Les députés européens Jorgo Chatzimarkakis, rapporteur du Parlement sur le PIC (programme-cadre pour l'innovation et la compétitivité) et Jerzy Buzek, rapporteur du Parlement sur le 7ème PC, ont salué la proposition de la Commission mais demande des clarifications sur un certain nombre de questions. Ils s'interrogent par exemple sur le délai de 10 à 15 ans prévu pour que les communautés de la connaissance obtiennent des résultats, estimant que la recherche sur le long terme devrait être réservée au CER et que l'IET devrait se concentrer sur la recherche appliquée qui donne des résultats sur le court terme.
Le président de la commission de l'industrie, de la recherche et de l'énergie du Parlement, Giles Chichest, a déclaré : "La révision de l'agenda de Lisbonne proposée par Wim Kok a souligné la faiblesse fondamentale d'un projet multipliant les priorités et contenant trop d'objectifs. Cette proposition d'IET, juste après le concept de CER au sein du 7ème PC et en parallèle aux multiples initiatives industrielles de M. Verheugen et aux groupes de haut niveau me laisse à penser que la Commission risque de répeter le même schéma encore et encore." Cependant, selon lui, "un point positif serait de retenir la proposition d'établir cet institut européen de technologie dans les bâtiments du Parlement européen à Strasbourg. Nous pourrions alors, nous les députés européens, cesser de nous réunir là et les économies réalisées pourraient contribuer au financement de cet institut!"

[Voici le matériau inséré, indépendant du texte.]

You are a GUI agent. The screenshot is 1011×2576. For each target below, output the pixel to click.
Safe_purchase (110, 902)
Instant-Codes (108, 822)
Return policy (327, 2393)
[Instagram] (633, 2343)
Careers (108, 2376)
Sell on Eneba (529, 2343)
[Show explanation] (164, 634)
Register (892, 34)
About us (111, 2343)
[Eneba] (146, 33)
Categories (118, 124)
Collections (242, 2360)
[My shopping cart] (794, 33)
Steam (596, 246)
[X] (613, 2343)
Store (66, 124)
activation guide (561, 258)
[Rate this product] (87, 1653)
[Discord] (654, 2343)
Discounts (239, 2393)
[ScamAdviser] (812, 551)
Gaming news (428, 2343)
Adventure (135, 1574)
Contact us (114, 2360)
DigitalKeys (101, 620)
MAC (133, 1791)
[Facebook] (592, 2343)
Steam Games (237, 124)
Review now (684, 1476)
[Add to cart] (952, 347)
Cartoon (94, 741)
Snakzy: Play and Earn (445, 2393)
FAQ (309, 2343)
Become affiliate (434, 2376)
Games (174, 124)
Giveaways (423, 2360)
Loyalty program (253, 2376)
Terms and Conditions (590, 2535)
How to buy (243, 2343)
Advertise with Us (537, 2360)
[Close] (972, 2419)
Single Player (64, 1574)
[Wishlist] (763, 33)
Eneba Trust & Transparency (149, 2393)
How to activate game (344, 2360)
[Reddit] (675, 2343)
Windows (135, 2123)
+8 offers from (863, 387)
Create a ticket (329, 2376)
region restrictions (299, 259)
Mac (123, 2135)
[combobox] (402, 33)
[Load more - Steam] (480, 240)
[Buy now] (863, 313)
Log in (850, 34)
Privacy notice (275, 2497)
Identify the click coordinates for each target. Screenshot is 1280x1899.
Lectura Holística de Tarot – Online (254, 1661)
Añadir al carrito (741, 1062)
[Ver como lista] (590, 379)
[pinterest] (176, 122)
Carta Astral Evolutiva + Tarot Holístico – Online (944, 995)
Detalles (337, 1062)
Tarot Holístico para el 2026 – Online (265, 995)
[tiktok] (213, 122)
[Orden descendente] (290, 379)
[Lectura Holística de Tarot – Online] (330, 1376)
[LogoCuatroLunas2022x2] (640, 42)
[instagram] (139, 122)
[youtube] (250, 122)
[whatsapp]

L'Association universitaire européenne (AUE) soutient la création d'un IET à deux conditions : la création d'un conseil européen de la recherche (CER) "doit être la première priorité" et un IET doit être construit avec des "nouveaux fonds" sans affecter le financement du CER.
Selon la ligue européenne des universités de recherche (LERU), les modèles proposés pour l'IET "vont à l'encontre de la concurrence et seront incapables d'obtenir les bénéfices recherchés sur le court et le moyen terme. De plus, leur champ d'application est étroit et manque d'imagination et leur durabilité est incertaine."
Les universités du groupe Coimbra ont indiqué qu'il "est n'est pas sûr que la création d'un IET, que ce soit sous une forme virtuelle ou physique, bénéficie directement à la création d'une économie européenne fondée sur la connaissance et à la stratégie de Lisbonne." Ces universités estiment que "l'objectif prévu de cet éventuel IET peut être mieux atteint par la création d'un CER."
Eurochambres "n'est pas convaincu de la nécessité d'un IET dans le sens conventionnel du terme. La seule valeur ajoutée se trouverait dans l'intégration des connaissances, dans l'engagement et dans le pouvoir de chercheurs de classe mondiale ET d'entreprises. De plus, "si un IET est créé, les Chambres européennes considèrent que son principal objectif doit être d'améliorer l'exploitation commerciale de la recherche dans une approche intégrée d'enseignement, de recherche et de transfert de technologie."
Le propre groupe consultatif de la Commission sur la politique de recherche, le comité consultatif européen pour la recherche (EURAB) indique que le projet de créer un institut de haute technologie de type américain est trop ambitieux. Le groupe prévient la Commission qu'un "institut de recherche de classe mondiale ne peut être créé selon une méthode descendante" et "le succès du projet d'IET peut uniquement provenir des communautés de recherche existantes, soutenues par des primes pour la recherche et l'innovation."
Le commissaire pour la science et la recherche, Janez Poto?nik, a déclaré qu'il soutient l'idée de créer un réseau parmi les universités existantes plutôt que de créer une nouvelle institution.
Le fondateur de Microsoft, Bill Gates, soutient la création d'un IET.
Le Premier ministre français, Dominique de Villepin, souhaite que l'IET soit situé près de Paris. La France pourrait décider de créer son propre IET sans tenir compte des décisions prises au niveau européen.
Certains députés européens considèrent que la création d'un IET sur les lieux du Parlement européen à Strasbourg permettrait de mettre fin au "cirque ambulant" entre Bruxelles et Strasbourg.